The new talent shows that dominate the TV ratings are a great example of how businesses in the talent industry are ensuring their future survival. I’m talking about programs like American Idol, America’s Got Talent, The X Factor, and most recently, The Voice.

You see, in the good old days, talented new singers or performers had to struggle to find a good agent that was connected to the best producers or record labels.

They paid clubs just for the opportunity to perform for the patrons in hopes that someone would discover them.

They lived in tiny apartments… ate dry crackers and cheese while they eked out a living so they could focus on their dream.

Agents, on the other hand, didn’t give a damn. They didn’t have the time of day for the thousands of wanna-be artists… not unless one of their high-and-mighty contacts or associates recommended someone.

It was a top-down, dog-eat-dog, environment. And the listeners and viewers where at the mercy of the system. They could only consume what was put in front of them.

Talents shows have turned that world on its head.

Now thousands of people line up, or submit their YouTube videos, to a captive panel of decision makers. Or the producers of the shows actively go out into the street to find popular local performers.

Then they put them in front of us… and WE choose who we want to listen to or watch.

In this bottom-up system, the cream rises to the top from many unknown and unconnected people. There are, of course, many screening levels the cream must pass through to find stardom, but once those with real talent have separated themselves from the delusional, their success no longer rests on the shoulder of a disinterested agent or inflexible music house.

No. Once the talented are in full view of the public, we’re in charge of the
decision-making.

Major new stars, like Jennifer Hudson or Colton Dixon, have emerged solely out of this process. They became stars over-night, unlike their predecessors who essentially got their break as a matter of luck.

Contestants of these talent shows perform before tens of millions of viewers, instead of in a local bar or subway station. They launch major careers seemingly instantly instead of struggling to make ends meet with waitressing or bar tending jobs while they chase their dream.

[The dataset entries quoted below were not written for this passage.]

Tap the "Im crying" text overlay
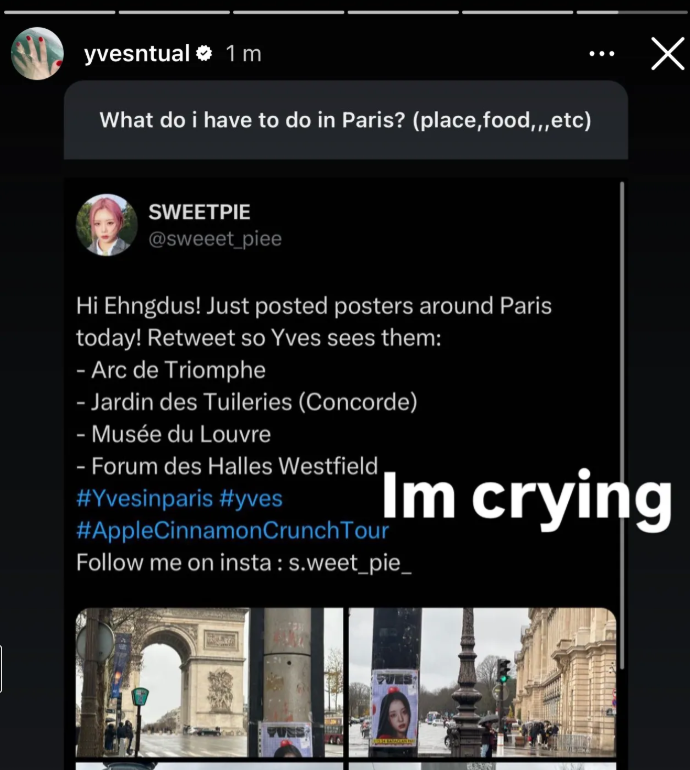point(526,497)
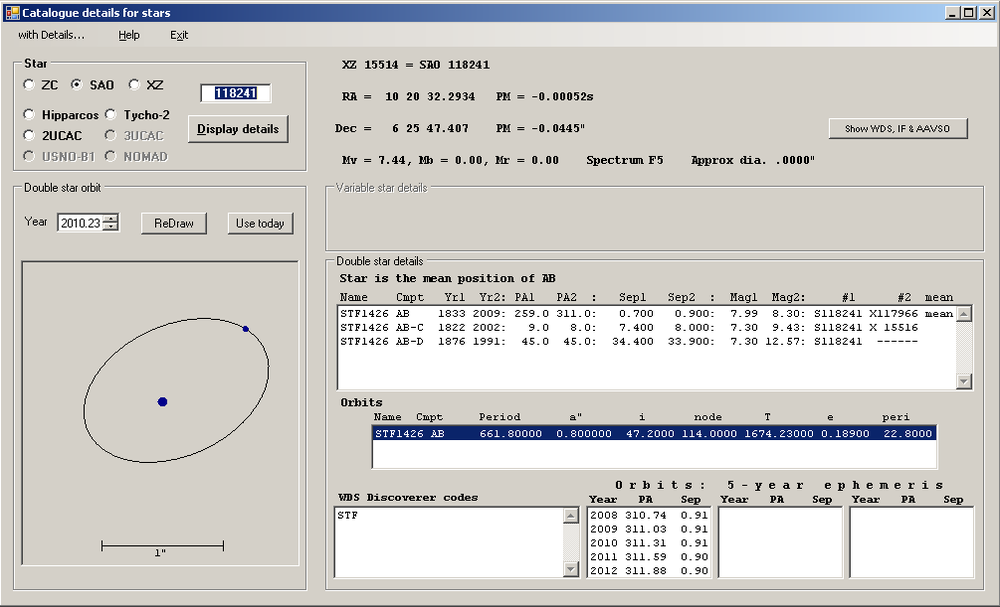
Task: Select the XZ catalogue radio button
Action: (134, 85)
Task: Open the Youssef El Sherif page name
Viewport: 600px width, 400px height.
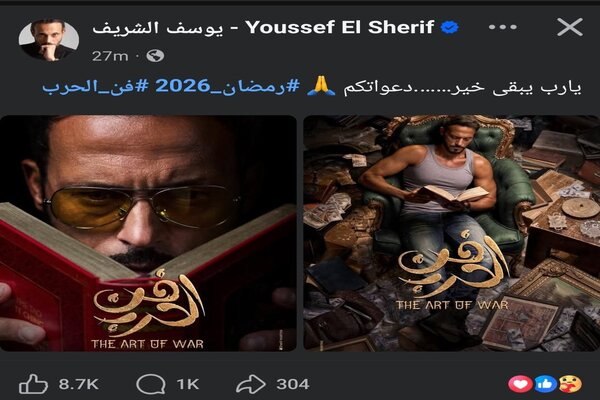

This is the essence of the invisible hand, a free market, bottoms-up process that requires good political, legal and financial systems, but has minimal regulations. It’s a place where the users (consumers) get to choose what they use or consume instead of being told.

Win-win is the motto of the new network economy.

And its key is innovation. Finding ways to constantly make improvements… learning lessons from failures… being flexible and fearless enough to make radical changes as a matter of course (not necessity).

That’s what makes The Voice so successful today (and why it’s my personal favorite). It completely changed the way singers are judged. It completely changed the way the judges interact. And it gave viewers more of what they wanted.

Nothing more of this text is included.